From start to end of the material below, restate each line exactly.

+ + + +

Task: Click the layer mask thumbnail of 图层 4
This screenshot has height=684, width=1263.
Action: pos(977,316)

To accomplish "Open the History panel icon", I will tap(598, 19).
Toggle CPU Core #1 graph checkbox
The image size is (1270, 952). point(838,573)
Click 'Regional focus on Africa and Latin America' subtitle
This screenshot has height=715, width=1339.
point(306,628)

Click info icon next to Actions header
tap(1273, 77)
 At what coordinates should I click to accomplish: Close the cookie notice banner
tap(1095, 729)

+ + + +

— TASK OUTPUT —
Task: Click the layer mask thumbnail of 图层 4
This screenshot has height=684, width=1263.
Action: pos(977,316)

To accomplish "Open the History panel icon", I will tap(598, 19).
Toggle CPU Core #1 graph checkbox
The image size is (1270, 952). point(838,573)
Click 'Regional focus on Africa and Latin America' subtitle
This screenshot has height=715, width=1339.
point(306,628)

Click info icon next to Actions header
tap(1273, 77)
 At what coordinates should I click to accomplish: Close the cookie notice banner
tap(1095, 729)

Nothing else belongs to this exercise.